French kayaker (born 1997)

Camille Prigent (born 18 December 1997) is a French slalom canoeist who has competed at the international level since 2013.

She won four medals at the ICF Canoe Slalom World Championships with one gold (K1 team: 2018) and three silvers (kayak cross: 2023, 2025; K1 team: 2026). She also won 12 medals at the European Championships (5 golds, 4 silvers and 3 bronzes), including a gold in the K1 team event at the 2023 European Games in Kraków.

Prigent won the overall World Cup title in kayak cross individual in 2025 and in kayak cross in 2026.

She competed at the 2024 Summer Olympics in Paris, finishing 6th in the K1 event and 9th in kayak cross.

Her father Jean-Yves is a former slalom canoeist and medalist from World Championships. Her older brother Yves is also a slalom canoeist and a medalist from World Championships.

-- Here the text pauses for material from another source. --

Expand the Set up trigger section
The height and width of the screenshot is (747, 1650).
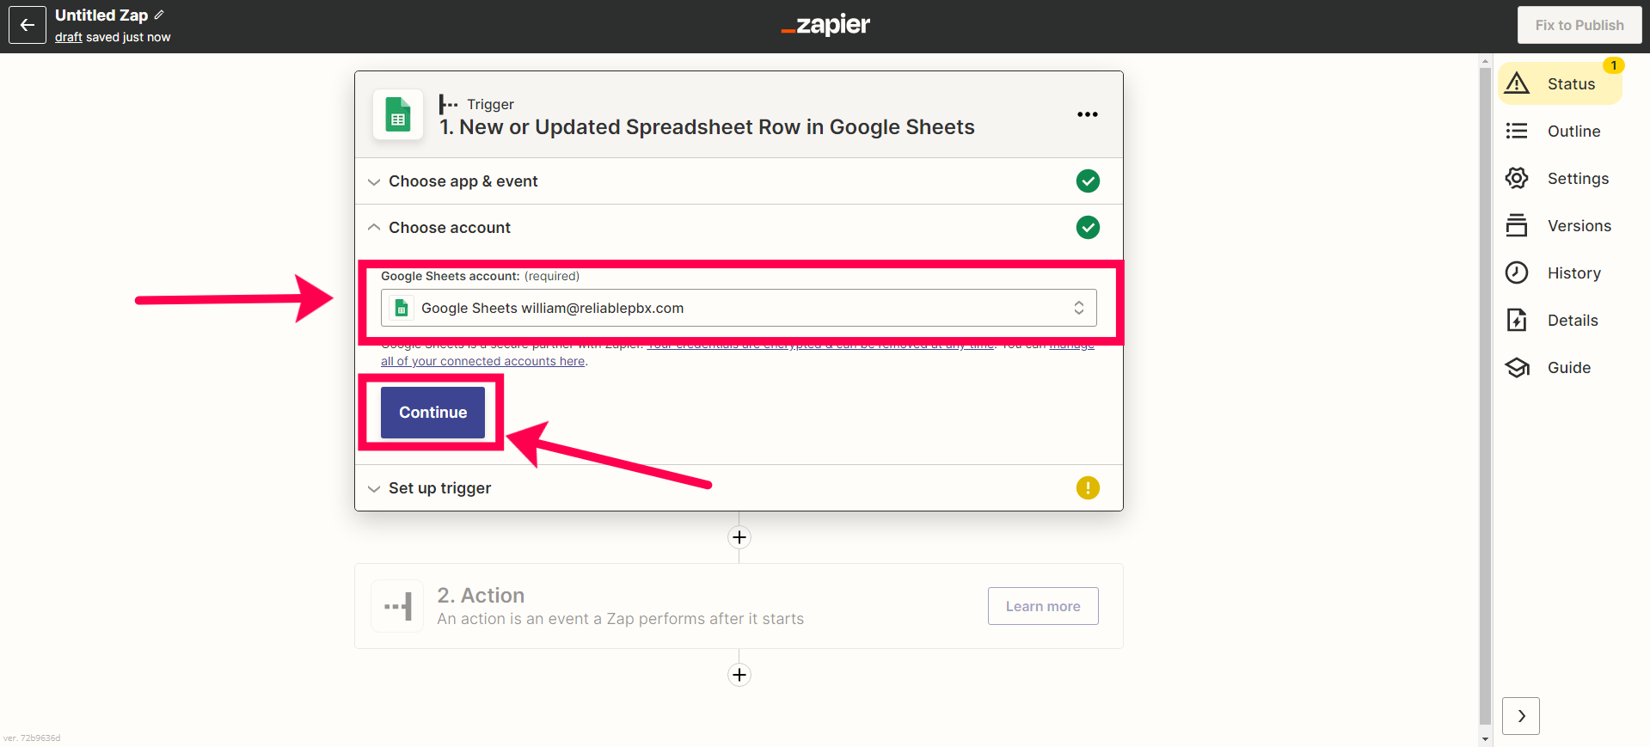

Her cousin Lily Ramonatxo is a successful rhythmic gymnast.

==Results==
===World Cup individual podiums===

| 1st place, gold medalist(s) | 2nd place, silver medalist(s) | 3rd place, bronze medalist(s) | Total |
| K1 | 1 | 6 | 1 | 8 |
| Kayak cross | 2 | 2 | 0 | 4 |
| Kayak cross individual | 3 | 2 | 0 | 5 |
| Total | 6 | 10 | 1 | 17 |

| Season | Date | Venue | Position | Event |
| 2020 | 17 October 2020 | Tacen | 2nd | K1 |
| 2022 | 11 June 2022 | Prague | 3rd | K1 |
| 3 September 2022 | La Seu d'Urgell | 2nd | K1 |
| 2024 | 31 May 2024 | Augsburg | 1st | K1 |
| 2 June 2024 | Augsburg | 2nd | Kayak cross |
| 2025 | 6 June 2025 | La Seu d'Urgell | 2nd | K1 |
| 8 June 2025 | La Seu d'Urgell | 2nd | Kayak cross individual |
| 15 June 2025 | Pau | 1st | Kayak cross individual |
| 28 June 2025 | Prague | 2nd | K1 |
| 29 June 2025 | Prague | 2nd | Kayak cross individual |
| 29 June 2025 | Prague | 2nd | Kayak cross |
| 31 August 2025 | Tacen | 1st | Kayak cross individual |
| 2026 | 31 May 2026 | Tacen | 1st | Kayak cross individual |
| 7 June 2026 | Prague | 1st | Kayak cross |
| 12 June 2026 | Augsburg | 2nd | K1 |
| 5 September 2026 | Vaires-sur-Marne | 1st | Kayak cross |
| 11 September 2026 | La Seu d'Urgell | 2nd | K1 |

===Complete World Cup results===

| Year | WC1 | WC2 | WC3 | WC4 | WC5 | Points | Position |
|---|---|---|---|---|---|---|---|
| 2017 | Prague 22 | Augsburg | Markkleeberg 33 | Ivrea | La Seu | 23 | 45th |
| 2018 | Liptovský Mikuláš 25 | Kraków 4 | Augsburg 12 | Tacen 15 | La Seu 23 | 158 | 12th |
| 2019 | Lee Valley 20 | Bratislava 13 | Tacen 16 | Markkleeberg 10 | Prague 21 | 158 | 11th |
| 2020 | Tacen 2 | Pau |  |  |  | N/A^{[a]} |  |
| 2021 | Prague 8 | Markkleeberg 8 | La Seu 20 | Pau 6 |  | 183 | 7th |

Notes

No overall rankings were determined by the ICF, with only two races possible due to the COVID-19 pandemic.